Closed-form expressions

  • Polynomial function: A polynomial is a mathematical expression that is a sum of powers of x, with coefficients. For example, the expression $3x^2 + 2x - 1$ is a polynomial.
  • Trigonometric function: Trigonometric functions such as sine and cosine are examples of closed-form expressions. They are defined by a set of elementary operations and elementary functions.
  • Exponential function: Exponential functions such as $e^x$, are also examples of closed-form expressions.

There are many other examples and, even though a function may be represented in closed-form, it may still be difficult or computationally expensive to evaluate for certain inputs.

Closed-form expressions

After some examples, it may make sense to introduce a more proper definition. That is, a closed-form expression is a mathematical expression that can be evaluated in a finite number of steps, without the need for infinite summations or integrals. It is a type of mathematical representation that can be evaluated symbolically, rather than being defined as a procedure or algorithm.

Closed-form expressions are often used to represent functions that can be expressed as a combination of elementary mathematical operations (such as addition, subtraction, multiplication, division, etc.) and elementary functions (such as polynomials, exponentials, logarithms, etc.). For example, the expression $3x^2 + 2x - 1$ is a closed-form expression because it can be evaluated for any value of $x$.

Comments for machine learning and optimization

Thinking of machine learning, gradient descent is an optimization method that requires the gradient of the function to be optimized, which can be calculated via closed-form expression, if the function is differentiable and the gradient can be computed analytically.

On the other hand, if the function can’t be expressed in closed-form or its gradient is difficult or expensive to compute, other optimization techniques such as MCMC may be more appropriate.

It’s worth noting that closed-form expressions are not always the best way to represent a function, especially if the function is high-dimensional or non-smooth. In such cases, an alternative representation such as a neural network or a kernel-based model may be more appropriate.

The thin line

Example of celestial bodies and weather

As you may have guessed, this artificial classification is not perfect and there are plenty of instances where it may not be clear. One example of a natural phenomenon where the thin line between closed-form and non-closed-form solutions is visible is the motion of celestial bodies such as planets and moons. The motion of these bodies can be described by the laws of physics and Newton’s laws of motion, which are based on a closed-form mathematical formulation. However, the motion of celestial bodies is also affected by other factors such as the gravitational pull of other bodies, which can make the problem more complex and difficult to solve exactly.

For the solar system, Kepler scientists such as Kepler and Laplace have managed to find closed-form solutions that accurately describe the motion of the planets and moons with high precision. However, as the number of celestial bodies in a system increases, the problem becomes more complex, and it becomes increasingly difficult to find closed-form solutions that accurately describe the motion of all the bodies in the system.

In general, celestial mechanics are an example of a natural phenomenon where the line between closed-form and non-closed-form solutions is visible.

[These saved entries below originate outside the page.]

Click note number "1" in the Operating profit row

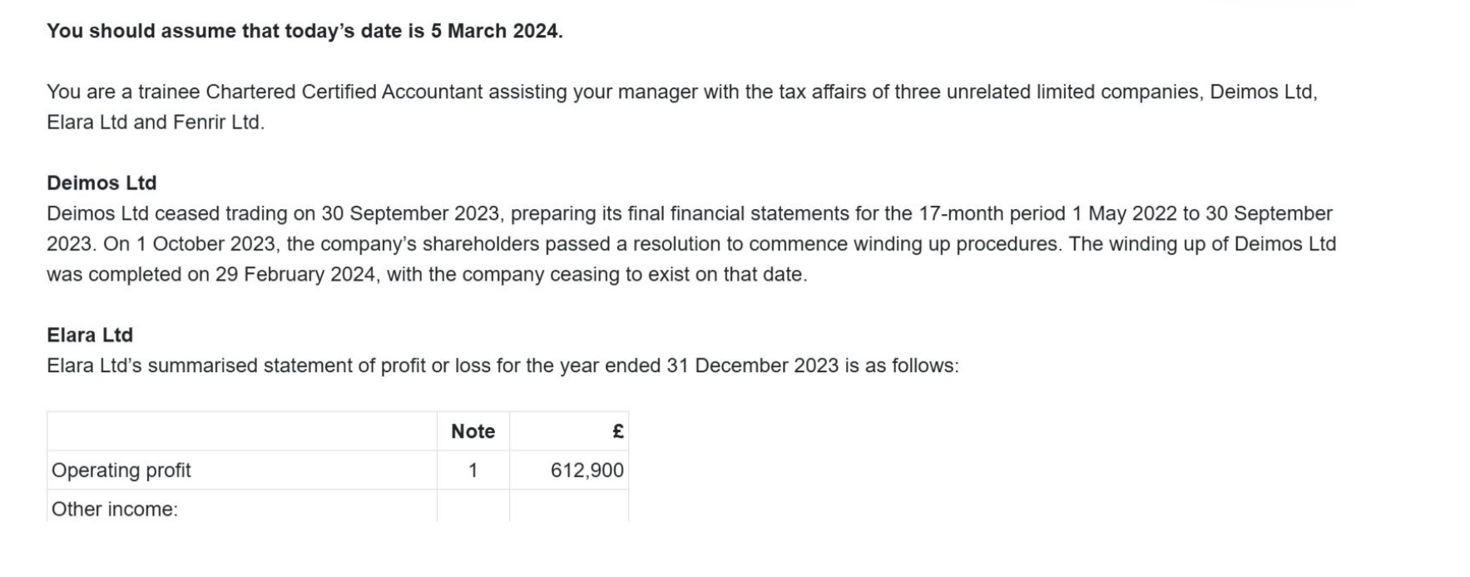pyautogui.click(x=473, y=470)

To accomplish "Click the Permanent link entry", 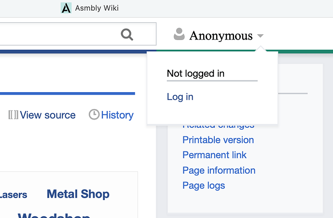I will [x=214, y=155].
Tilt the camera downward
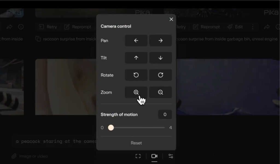The image size is (280, 164). tap(161, 58)
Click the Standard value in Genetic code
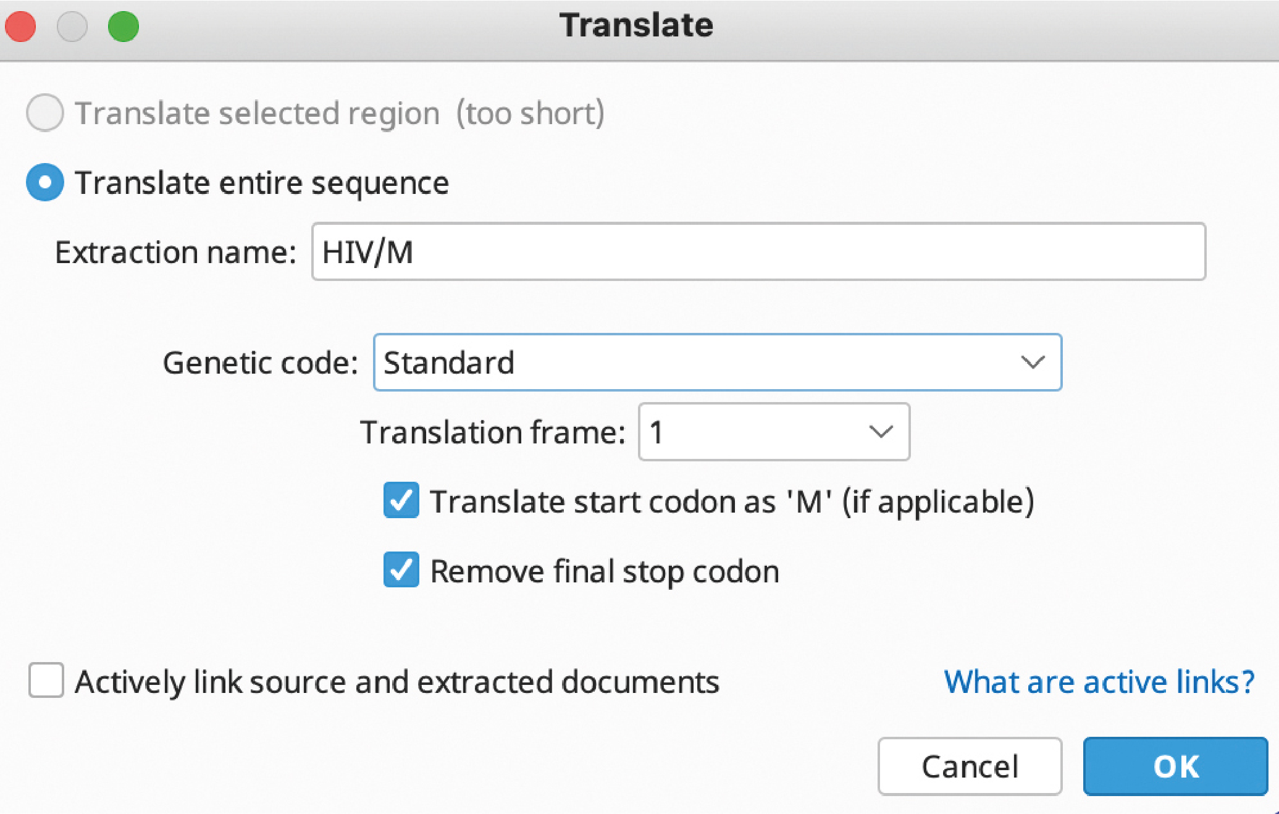 pos(449,363)
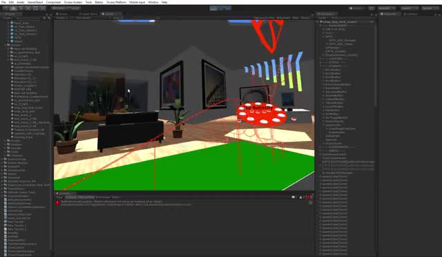Toggle warning messages filter in Console

click(x=301, y=197)
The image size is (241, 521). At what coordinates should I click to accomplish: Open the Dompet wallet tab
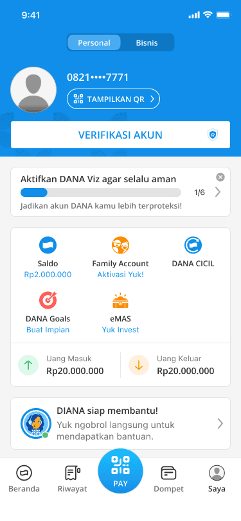pyautogui.click(x=168, y=479)
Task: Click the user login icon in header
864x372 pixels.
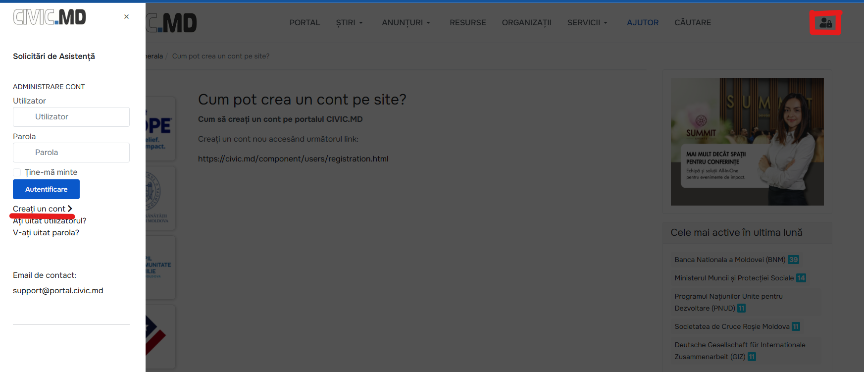Action: point(825,23)
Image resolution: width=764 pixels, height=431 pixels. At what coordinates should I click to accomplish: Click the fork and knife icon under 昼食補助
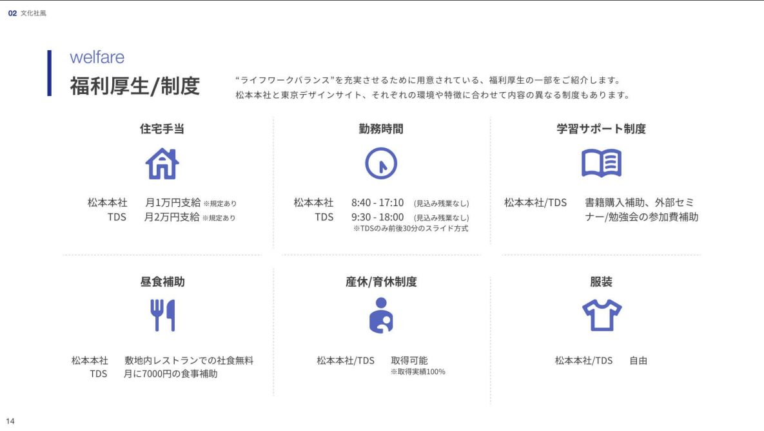(161, 316)
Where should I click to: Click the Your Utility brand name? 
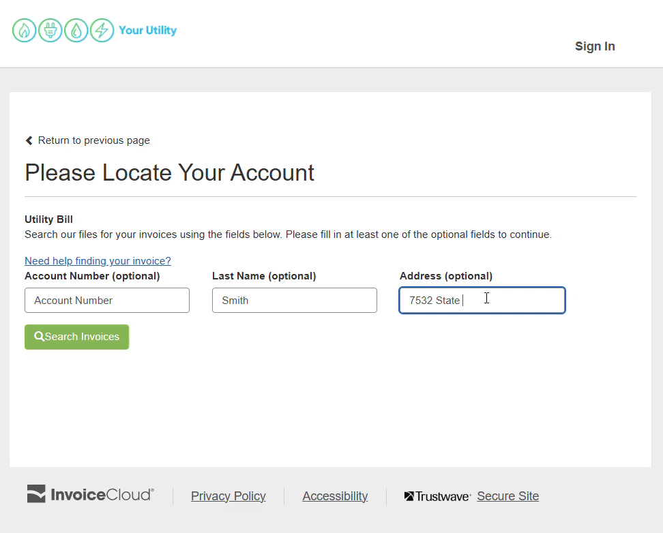(147, 31)
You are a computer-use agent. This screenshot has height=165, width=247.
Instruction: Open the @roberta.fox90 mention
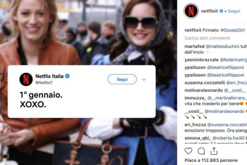pos(228,138)
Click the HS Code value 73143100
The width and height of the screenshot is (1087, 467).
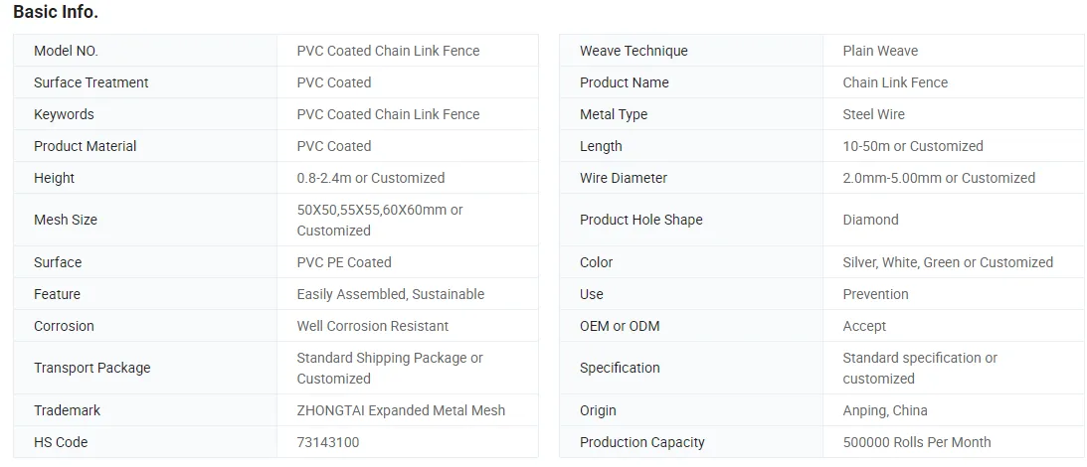[328, 442]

The motion of celestial bodies can often be described by closed-form mathematical formulations, but the complexity of the problem and the number of bodies involved can make it difficult to find exact closed-form solutions. In many cases, it is only possible to approximate the motion of celestial bodies using numerical methods.

Another example is the study of weather forecasting, where the complexity of the problem and the number of variables involved makes it difficult to find closed-form solutions. Weather forecasting relies heavily on numerical methods to simulate the behavior of the atmosphere, and the results are often approximate, rather than exact.

Generalization

There is often a thin line between what phenomena can or cannot be described with a closed-form expression. In some cases, it may be possible to find an exact closed-form solution for a problem, while in other cases, it may be possible to find an approximate closed-form solution. In other cases, it may not be possible to find an exact or approximate closed-form solution, but it may still be possible to approximate the solution using numerical methods. The ability to find a closed-form solution depends on the complexity of the problem and the mathematical tools available to solve it. In general, simple and well-defined problems with a limited number of variables and known mathematical structure tend to have closed-form solutions, while complex and ill-defined problems with a large number of variables and unknown mathematical structure tend to not have closed-form solutions.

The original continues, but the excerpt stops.